Aber wenn ich mir anschaue, zu welchen glücklichen Momenten mich schon radikaleres Denken oder konkrete Veränderungen gebracht haben, dann muss ich leider zu dem Schluss kommen: Gewohnheit ist nicht immer gut.
Im übrigen, das weiß ich aus eigener Erfahrung, ist es dabei ziemlich unproduktiv, sich selbst als Opfer von Umständen oder anderen Menschen zu sehen.
Viel ratsamer ist es, sich bewusst zu machen, wie viel Verantwortung man an dem eigenen Zustand hat.
Wie hart bist du?
Ich hoffe, du schaffst das: Einfach mal radikal über deine Ist-Situation nachdenken und Schlüsse daraus ziehen. Wenn du spürst, dass du unglücklich bist oder wenn du Dinge heimlich tun musst, dann ist wahrscheinlich irgendwas nicht richtig in deinem Leben.
Ich wünsche dir, dass du selbst zu der Erkenntnis kommst und nicht von einem blöden Ereignis dazu gebracht wirst. Das ist nämlich härter als selber hart zu sein.

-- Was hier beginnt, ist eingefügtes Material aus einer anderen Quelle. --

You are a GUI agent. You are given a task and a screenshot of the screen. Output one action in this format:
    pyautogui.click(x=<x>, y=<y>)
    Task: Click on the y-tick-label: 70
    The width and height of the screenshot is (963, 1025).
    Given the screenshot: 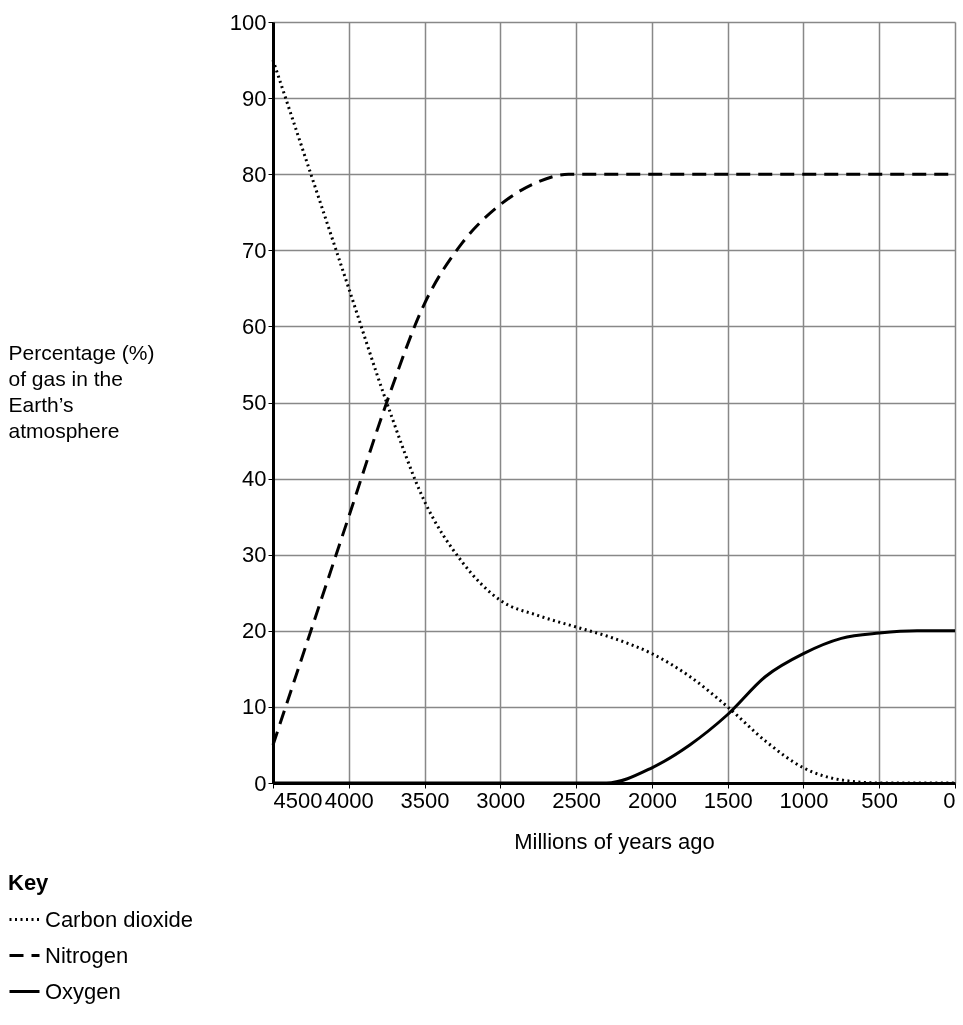 What is the action you would take?
    pyautogui.click(x=254, y=250)
    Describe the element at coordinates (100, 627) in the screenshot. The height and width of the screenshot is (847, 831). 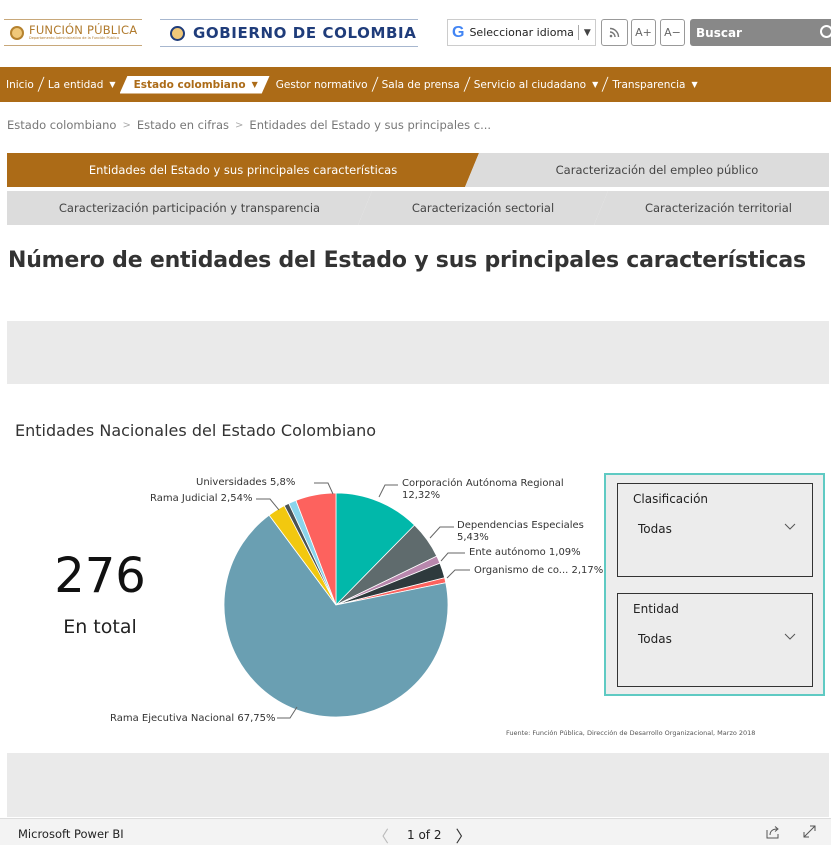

Oder wie Thomas Meyer in „Trennt Euch!“ sinngemäß schreibt: Nicht der ist die miese Sau, der sich trennt. Sondern der, der es nicht tut.
Liebe Grüße!
PS: Was mir gerade noch einfällt: Vielleicht hätte ich Veränderung erreichen können, wenn ich… selbst unerwartet gehandelt hätte. Nicht so selbstverständlich für meine Umwelt gewesen wäre, wie ich es war. Nicht immer versucht hätte, die Erwartungen von anderen zu erfüllen.
Vielleicht ist es manchmal wirklich ganz gut, bockig oder sperrig oder einfach komisch zu sein. Oder, wie mal eine sehr gute Coachin zu mir gesagt hat: Seien sie doch mal etwas mehr Arschloch, Herr Stawowy!
Okay, das fällt mir immer noch schwer.